Growing Practice of “No Bond” and Unreasonably Harsh Sentences for Some Child Sex Crimes Sparks Judicial Concern
By: Houston Criminal Attorney John Floyd and Paralegal Billy Sinclair
In July 2006 former President George W. Bush signed into law the Adam Walsh Child Protection and Safety Act (“Walsh Act”). Title I of the Walsh Act, the Sex Offender Registration and Notification Act (“SORNA”), received the most media attention because it expanded the National Sex Offender Registry and established sanctions up to a maximum of twenty years for sex offenders who do not comply with the law’s registration requirements.
One of the lesser publicized impacts of the Walsh Act has been the restrictions on bail and the increased sentencing disparity for defendants charged with simple possession of computerized child pornography. The latter problem was succinctly described by Judge Merritt’s dissent in a January 9, 2009 decision by the Sixth Circuit Court of Appeals, United States v. Paull, in which he said: “As a recent October 23, 2008, Wall Street Journal article by Amir Efrati points out, our federal legal system has lost its bearings on the subject of computer-based child pornography. Our ‘social revulsion’ against these ‘misfits’ downloading these images is perhaps somewhat more rational than the thousands of witchcraft trials and burnings conducted in Europe and here from the Thirteenth to the Eighteenth Centuries, but it borders on the same thing. In 2008 alone the Department of Justice has brought 2,200 cases… in the federal courts. Some trial and federal judges are sending these mentally ill defendants like Paull to federal prison on very long sentences. But the 17-1/2 year sentence for Paull may be the longest yet. He is a 65-year-old, psychologically disabled, former minister with Type I diabetes with many complications. How could this sentence be ‘not greater than necessary’ to punish this crime?”
Some federal prosecutors in the Southern District of Texas (“Southern District”) have expanded the “witchcraft” mindset from harsh sentencing practices to the unilateral practice of requesting detention pending trial, no bail, for all defendants charged with possession of child pornography. This creates a situation where child porn defendants in some federal districts are granted bail, albeit with strict conditions, while defendants in the Southern District are denied bail. This harsh policy of pretrial detention for child pornography defendants in the Southern District raises serious constitutional concerns; primarily, that the Eighth Amendment prohibition that “excessive bail shall not be required” is violated. The Supreme Court nearly 60 years ago in Stack v. Boyle held that criminal defendants charged in non-capital cases “shall” be released on bail if they give adequate assurances that they will appear at trial and submit to sentence if convicted.

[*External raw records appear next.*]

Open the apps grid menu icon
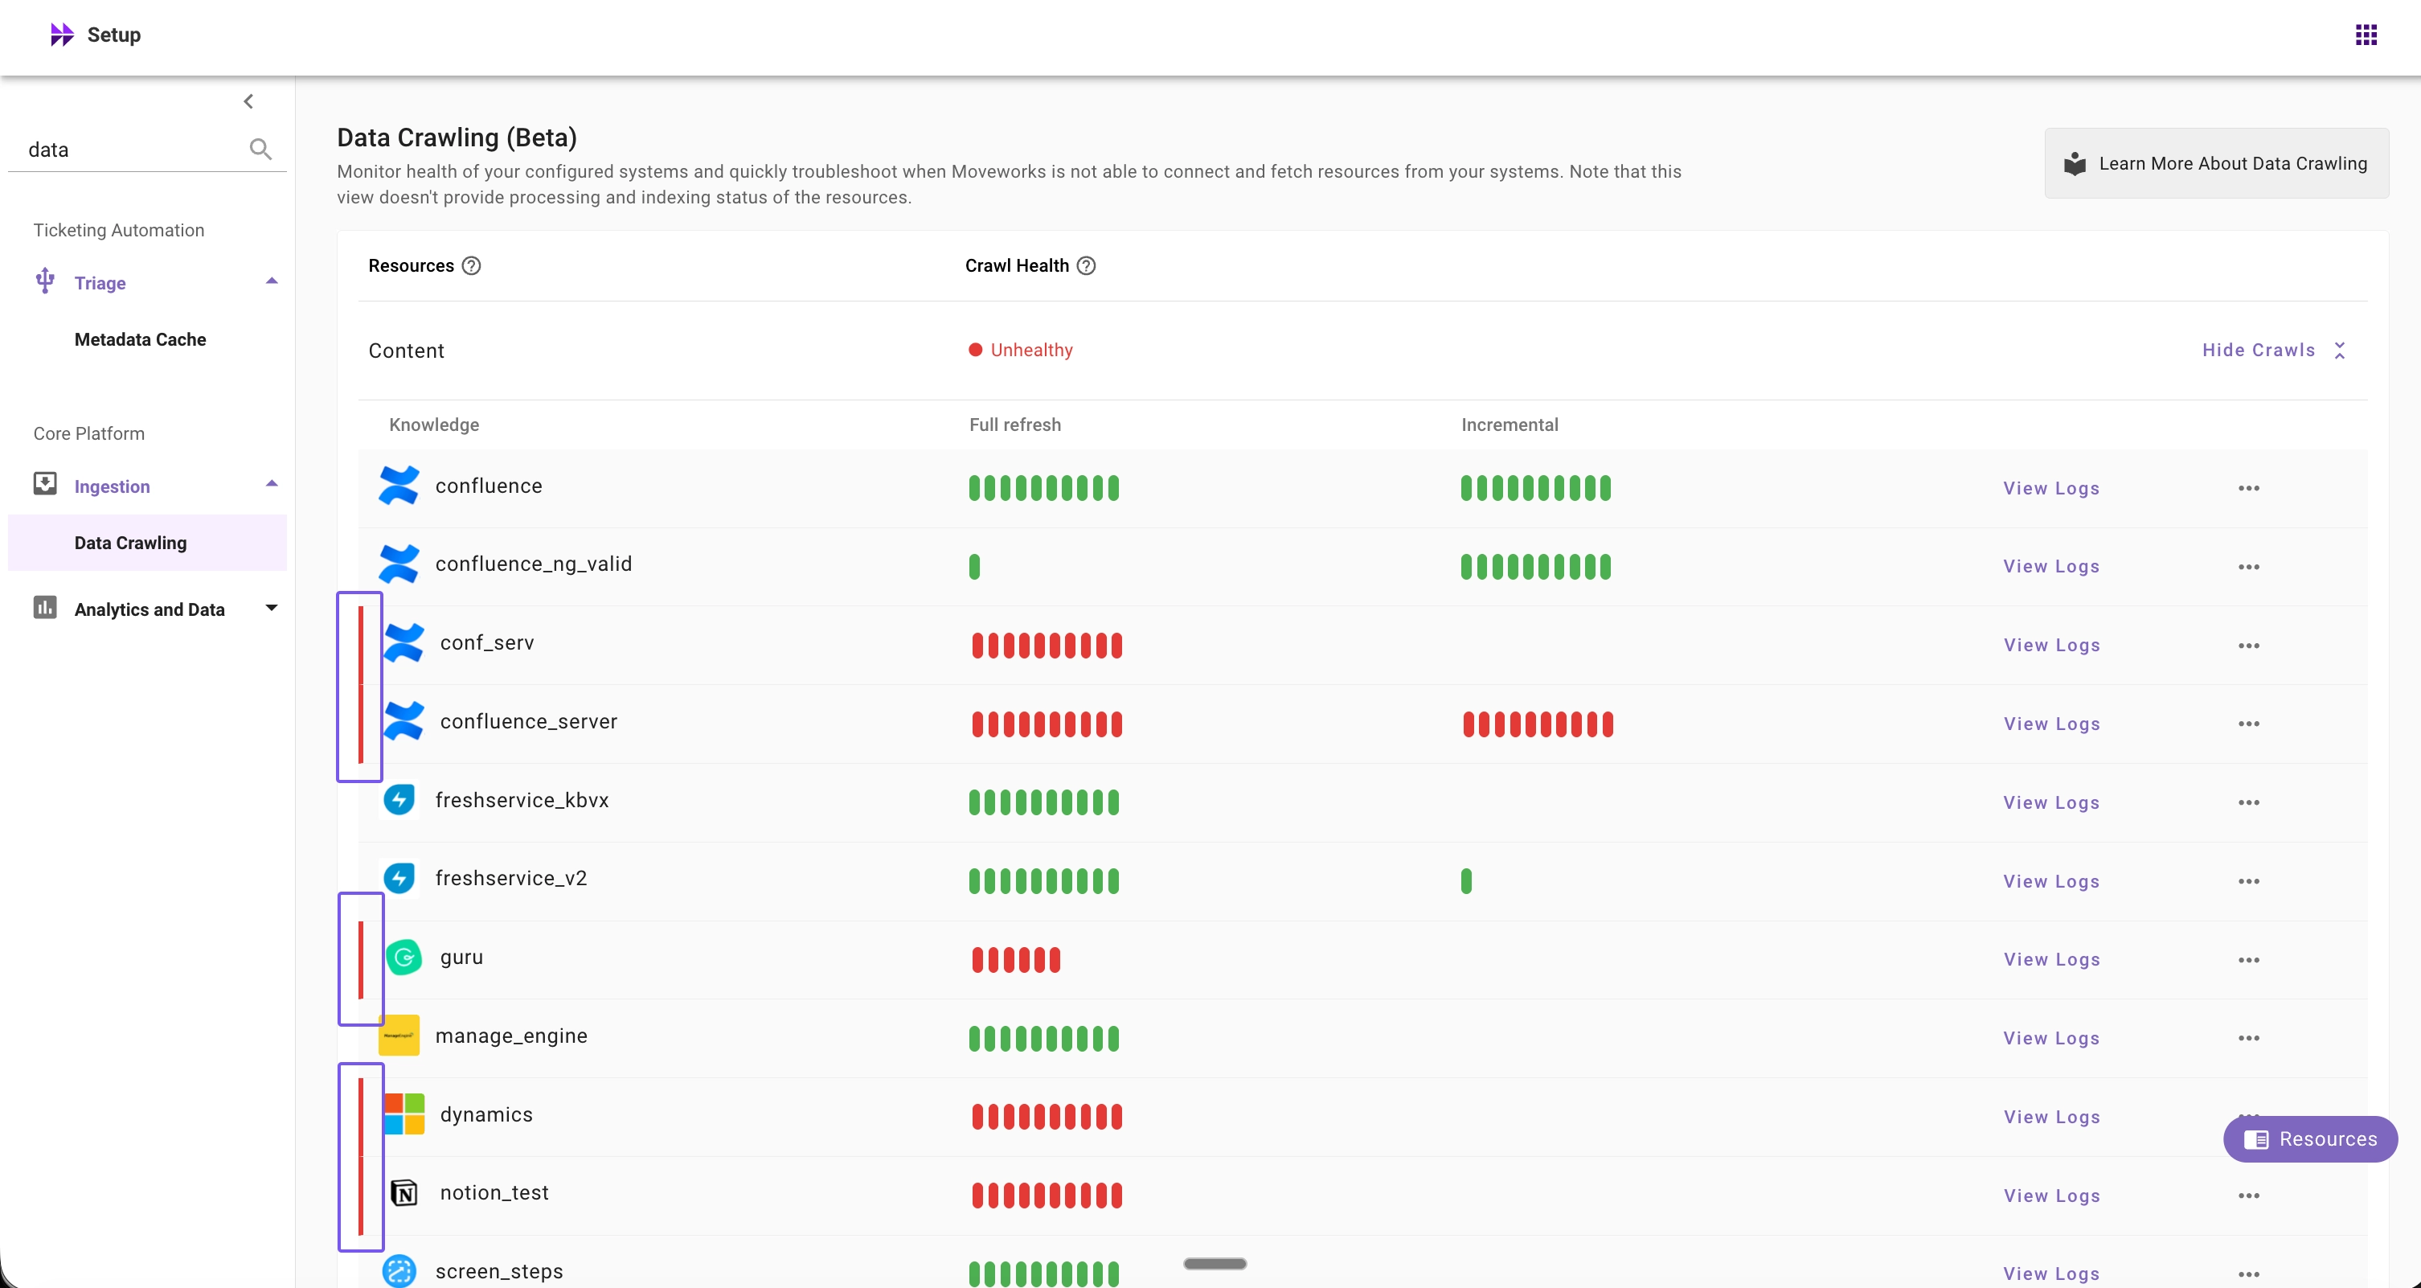The image size is (2421, 1288). point(2366,35)
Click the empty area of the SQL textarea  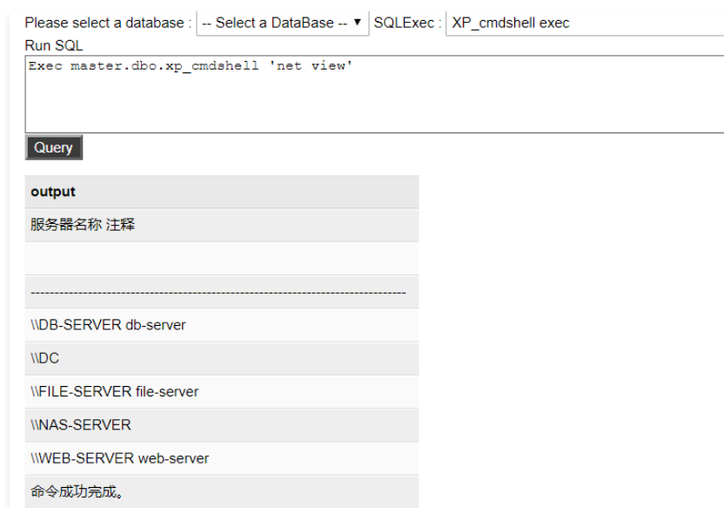[x=374, y=104]
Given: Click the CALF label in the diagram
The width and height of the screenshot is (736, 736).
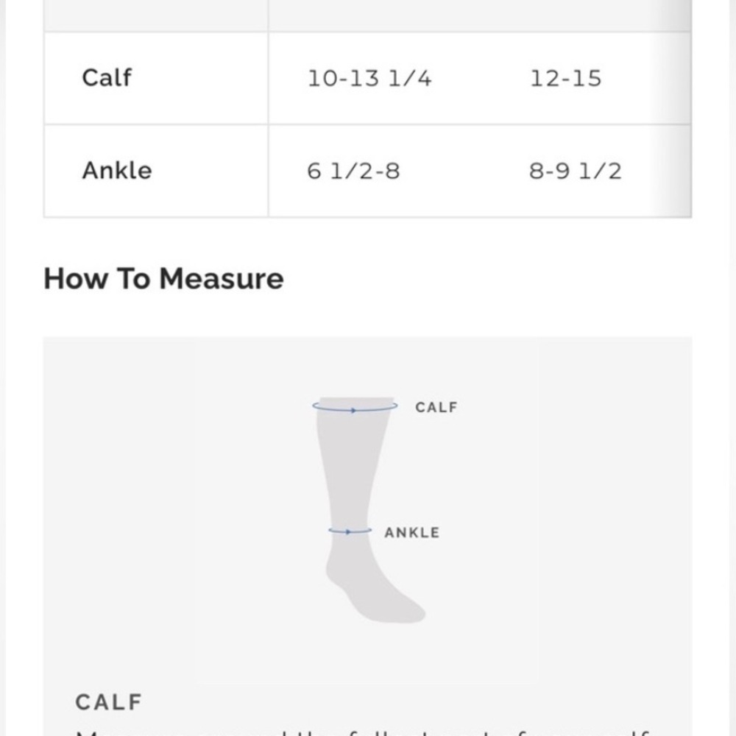Looking at the screenshot, I should [436, 407].
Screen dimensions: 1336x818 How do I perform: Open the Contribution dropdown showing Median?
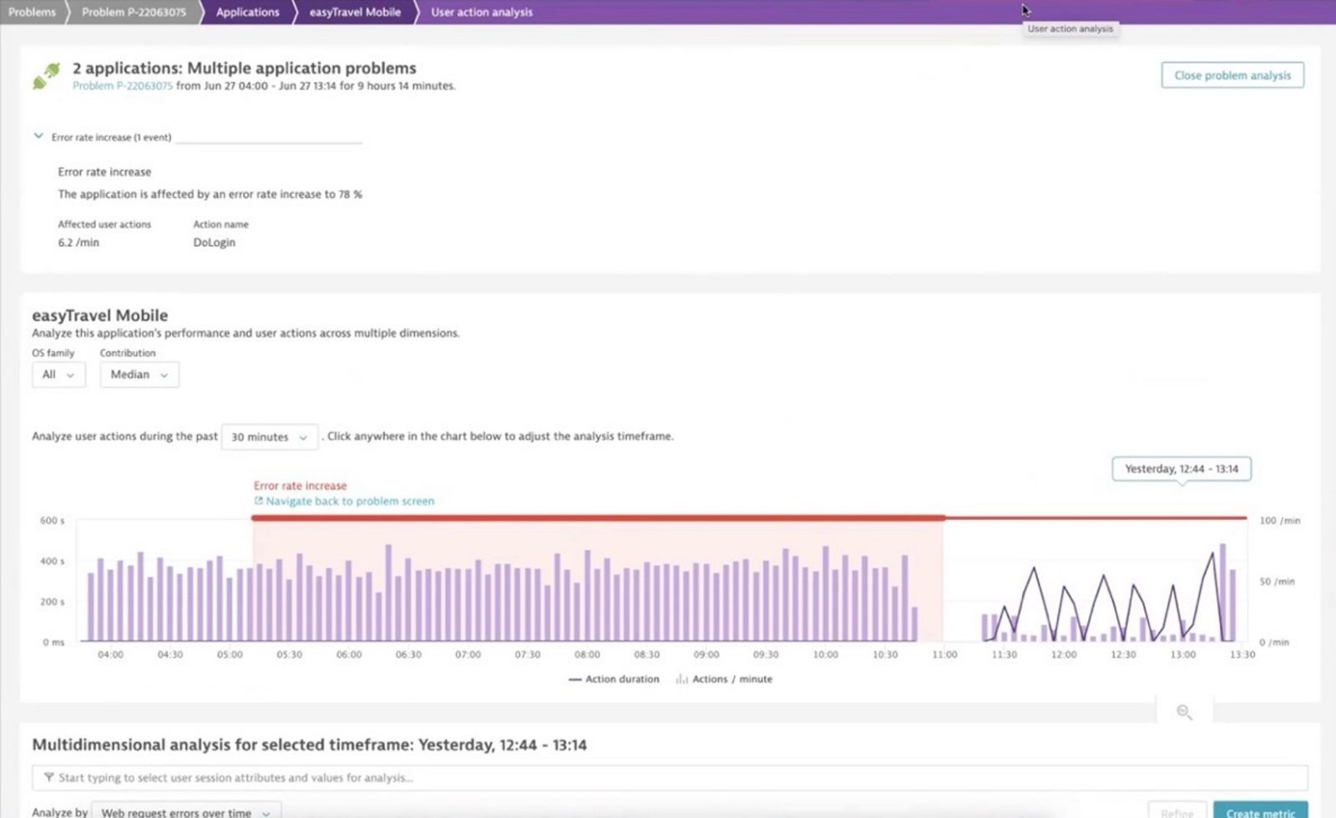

With the Bail Reform Act of 1984, Congress codified the presumption in favor of pretrial release but also firmly established that bail is not a matter of constitutional right in all cases. Three years later the Supreme Court in United States v. Salerno upheld this congressional mandate by saying that “when Congress has mandated detention on the basis of a compelling interest other than prevention of flight … the Eighth Amendment does not require release on bail.”